Alibaba and JD.com saw their stocks take a hit in Hong Kong trading on Tuesday, following the release of China's latest trade data. The data revealed a mixed picture for the world's second-largest economy.
Chinese exports experienced a sixth consecutive monthly decline in October, dropping by 6.4% compared to the previous year. Economists surveyed by FactSet had predicted a decline of 3.7%. However, there was some positive news as imports unexpectedly rose by 3%, surpassing estimates of a 3.5% fall.
The surprising increase in imports suggests stronger-than-expected Chinese consumption, which bodes well for e-commerce giants like Alibaba (BABA) and JD.com (JD). Despite this, both stocks, along with other tech names including Baidu (BIDU), closed lower.
Alibaba stock fell by 2%, while JD.com saw a 2.2% decrease as Hong Kong's Hang Seng Index closed 1.7% down. The companies' American depositary receipts (ADRs) also experienced a decline in early premarket trading.

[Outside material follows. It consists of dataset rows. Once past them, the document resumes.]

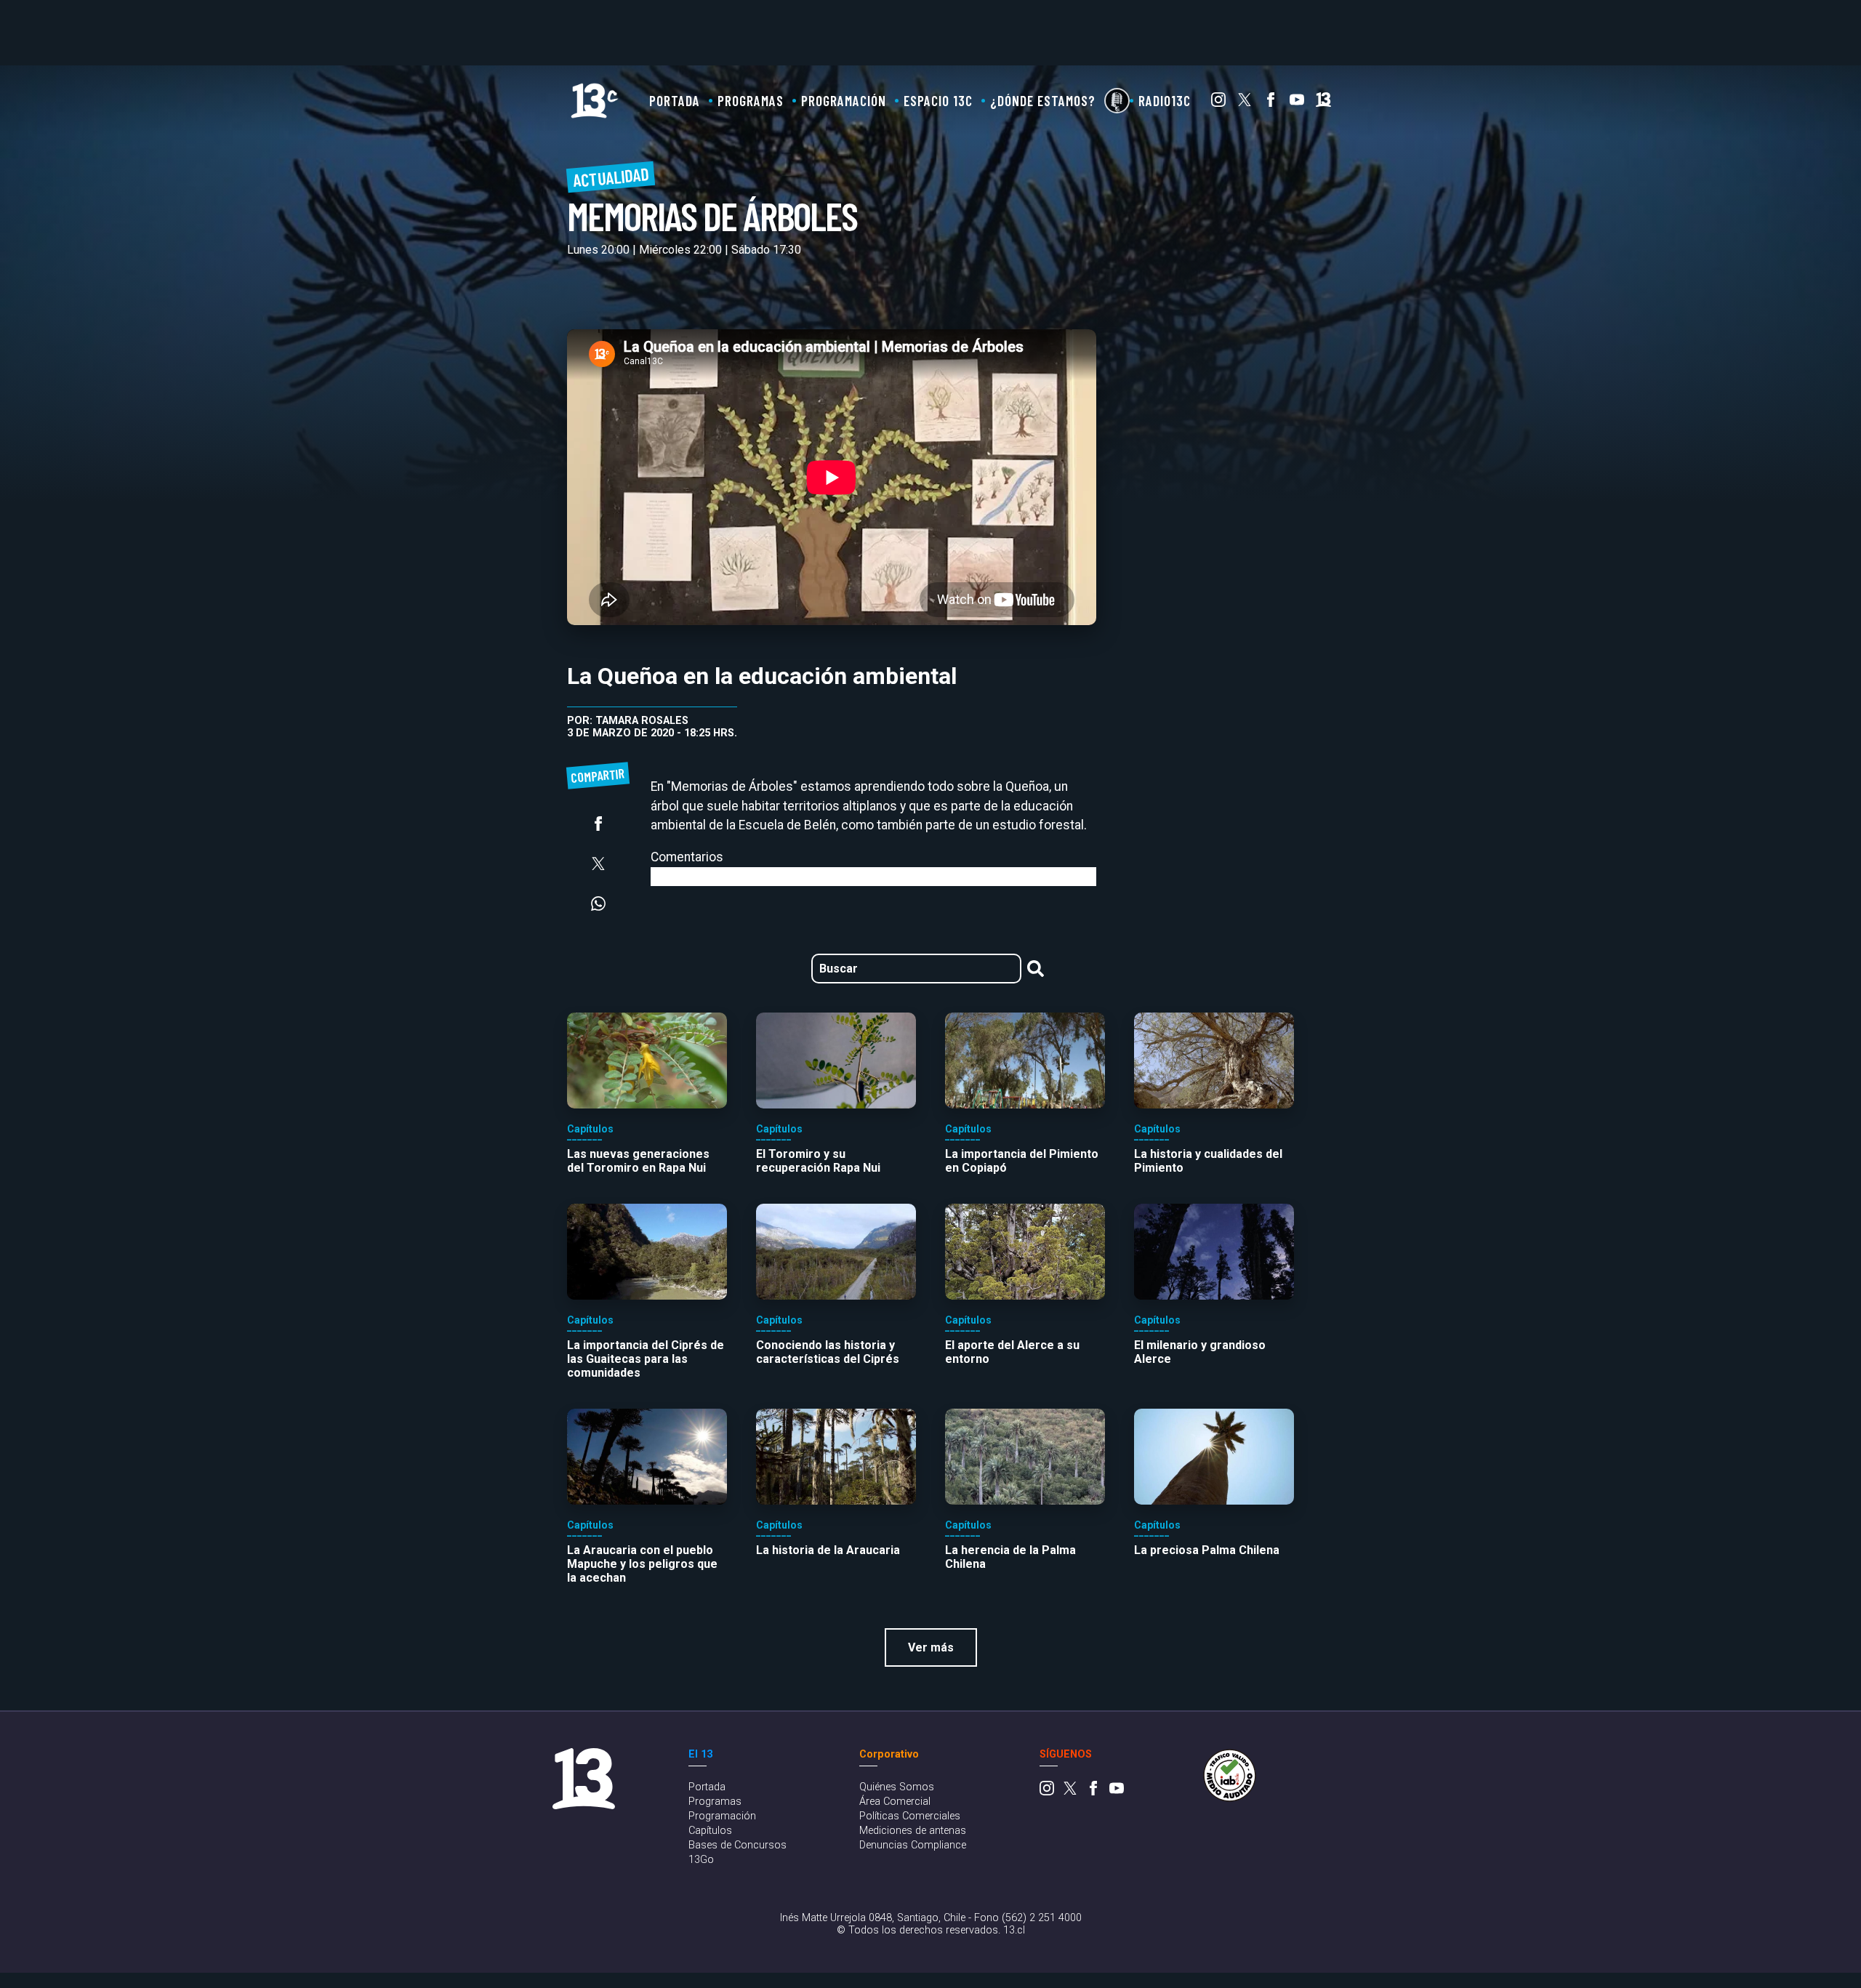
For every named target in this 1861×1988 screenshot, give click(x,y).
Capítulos (710, 1830)
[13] (1323, 103)
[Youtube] (1297, 103)
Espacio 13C (938, 100)
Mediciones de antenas (912, 1830)
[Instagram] (1218, 103)
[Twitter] (1244, 103)
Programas (751, 100)
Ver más (931, 1647)
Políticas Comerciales (909, 1816)
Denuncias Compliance (912, 1845)
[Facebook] (1270, 103)
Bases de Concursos (737, 1845)
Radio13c (1164, 100)
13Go (701, 1860)
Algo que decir (1117, 100)
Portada (674, 100)
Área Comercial (894, 1801)
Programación (843, 100)
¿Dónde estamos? (1043, 100)
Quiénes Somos (896, 1787)
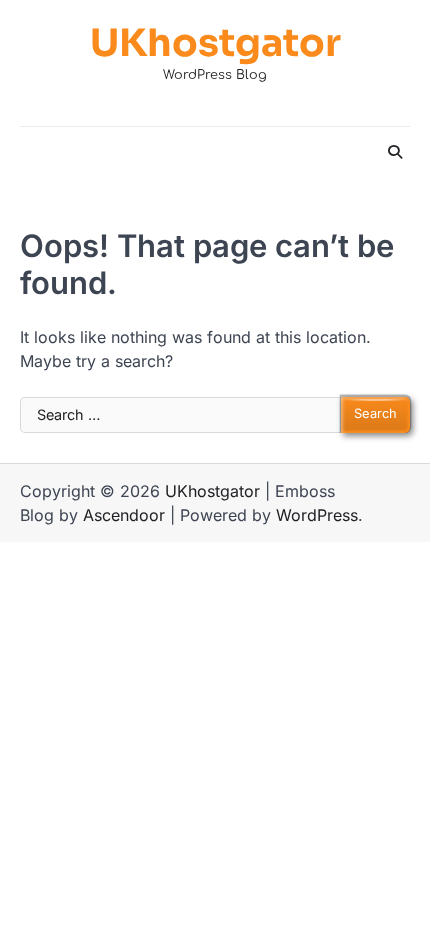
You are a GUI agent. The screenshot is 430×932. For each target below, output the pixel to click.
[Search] (395, 152)
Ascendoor (124, 515)
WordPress (317, 515)
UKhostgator (215, 43)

CMC Markets analyst Michael Hewson highlighted that the rise in imports may signify a return in domestic demand. However, he cautioned that the slump in exports is more concerning, indicating weak global demand that is unlikely to recover soon.
In other news, the International Monetary Fund (IMF) revised its forecast for China's growth, citing the country's recent economic performance and measures taken to support its struggling property market. The IMF now predicts China's gross domestic product to grow by 5.4% in 2023, up from its previous forecast of 5%. Additionally, it expects growth of 4.6% in 2024, compared to the earlier forecast of 4.2%.
Unfortunately, these positive growth projections were insufficient to boost Chinese stocks on Tuesday.